My problem with Dark Souls is that I’m late to the party.

Any seasoned Dark Souls player will tell you that the golden days of playing the game were in the first few weeks of release. This was a time when no one knew what to expect, what to do or where to go. Communities would record their successes, failures and secrets in order to help each other.

Before there was any notion of Dark Souls coming to PC, I would watch “Epic Name Bro” play Dark Souls on Youtube because I was so fascinated by the famous unforgiving difficulty it possessed. Without even completing the game myself, I’ve seen pretty much every boss, secret and shortcut it has to offer.

I’m playing through it right now, mainly to experience it myself in preparation for Dark Souls 2 which is coming straight to PC on release. I hope when I pick up Dark Souls 2, the sheer fact that it’s an unexplored and unknown enigma will give me with that feeling I so desperately wanted but can never quite grasp with Dark Souls today.

Tim Edwards: Planetside 2

The games I want to play the most are the games that can deliver me the most amount of meaningful fun in the shortest amount of time. You’d think that, given how hard it was to find a fight when Planetside 2 launched, I would have bounced right off.

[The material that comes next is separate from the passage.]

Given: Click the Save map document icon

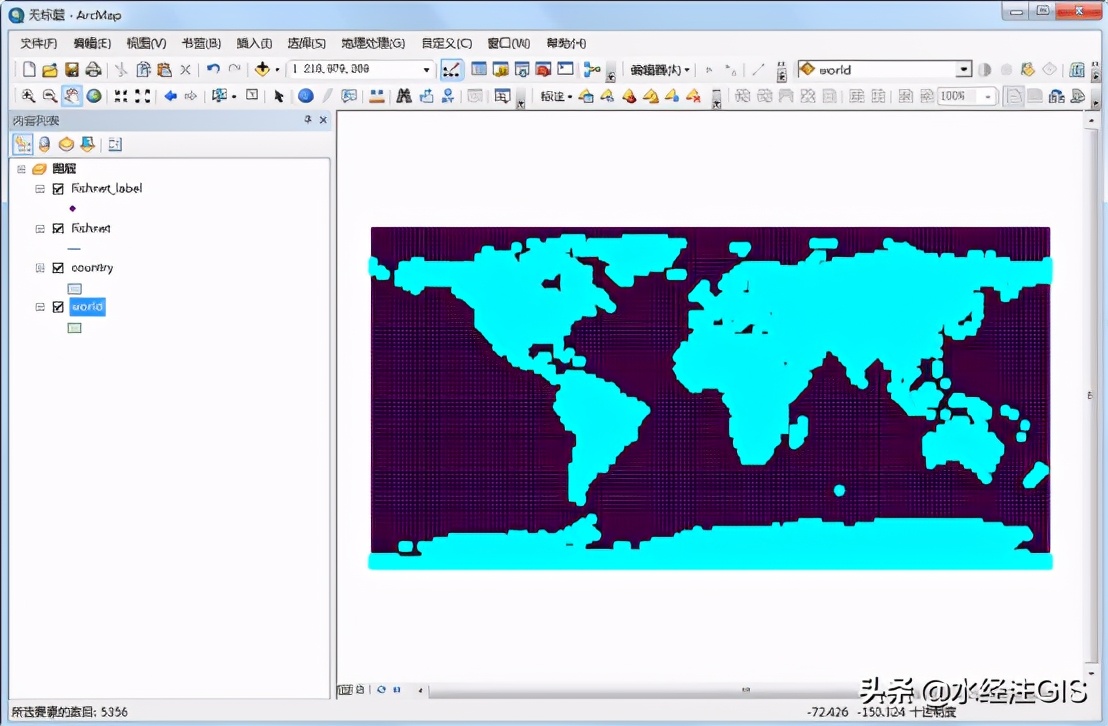Looking at the screenshot, I should coord(72,70).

But in the last month or so, I’ve formed a habit. Load onto Planetside 2 and Mumble (I’ve installed both onto an SSD so they load in seconds). Run to the nearest air-terminal and select my Air-to-Air loadout. And fly.

I love it.

I can be airborne in under a minute. Depending on the conditions, I can be in a dogfight in two. But even when the air is quiet, and there’s little real action, I love the sense of liberation and power. I’m perfectly happy to sit and listen in to what’s going on elsewhere – even if it’s on a different continent.

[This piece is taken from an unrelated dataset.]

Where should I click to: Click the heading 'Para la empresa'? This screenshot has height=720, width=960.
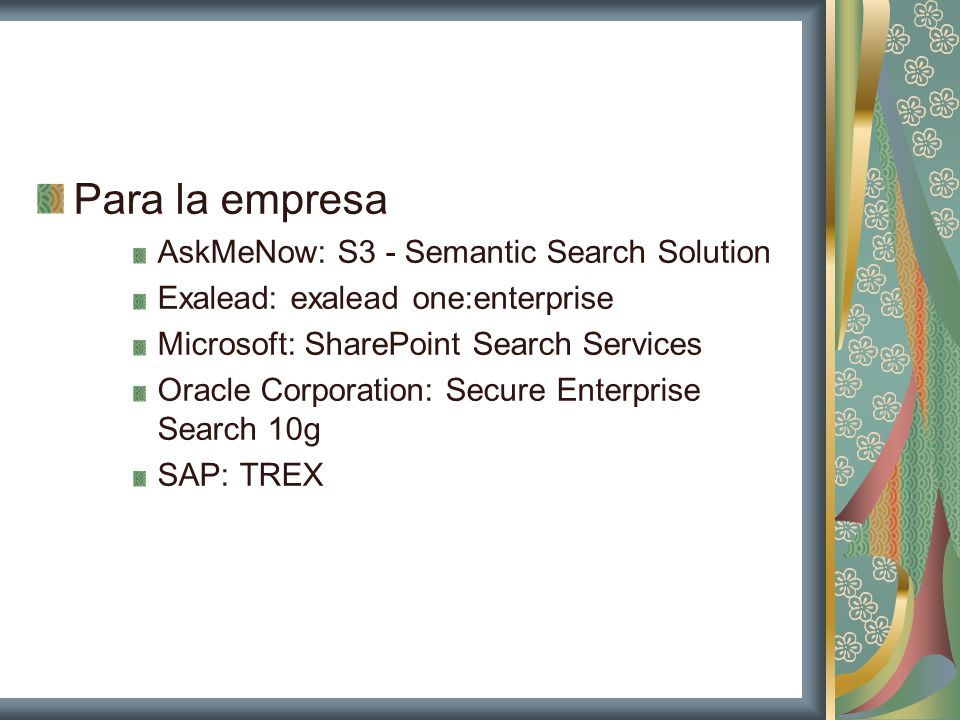[230, 200]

Most of all though, it turns out I’m quietly effective. Most air-pilots I know seem to spend their cert points on the air-to-ground missiles. I took a different route: I’m purely about the dogfights – air-to-air combat against other enemy fighters, bombers and transports. By not engaging directly with ground forces, I tend to live far longer. And by being careful about where I position my fighter, I’ve learned to ambush other flyers by hiding in crevices or hiding behind treelines.

Back when Planetside 2 launched, I remember worrying that unless SOE could find a way to drive players into the most fun, quickly, it would suffer. I was wrong.

Julian Benson: Torchlight 2

With all the news posts on balance patches in Diablo 3, I get that dungeon crawlers are finely crafted games. Games which can’t engross a player if a developer get it wrong. I’d always attached this to elements like loot drops and enemy difficulties but it’s also down to the UI. Torchlight’s is an odd’n; not providing enough information for my tastes but it’s also exactly as much as the game can handle.

It doesn’t carry things like DPS or health regeneration rates, making picking between different bits of loot in your inventory that little bit slower as you work out which is the best to equip. Scanning through the Steam Workshop I found a mod that adds in all those details and a load more.

I thought this would improve the game but it’s made it nigh on unplayable.

The mod itself is fine, it doesn’t crash the game or anything, but it fills the lower portion of the screen with information like current level, current xp, DPS, armour levels, and so on and so on. Loads of information. The problem is that I can’t keep my mind in the game. My eyes glaze over after a minute of play and I lose track of how much health I have, who I’m fighting, and, well, then I get killed.

It’s a simple thing but by adding more information to the screen it becomes unreadable for me as a player. It’s like, rather than selecting the relevant bits, my brain is just giving up, overloaded with data.

The UI Runic have supplied doesn’t give me all that I want but it lets me play their game. I wonder, how many testers brains were fried so that I could shoot goblin miners to my heart’s content?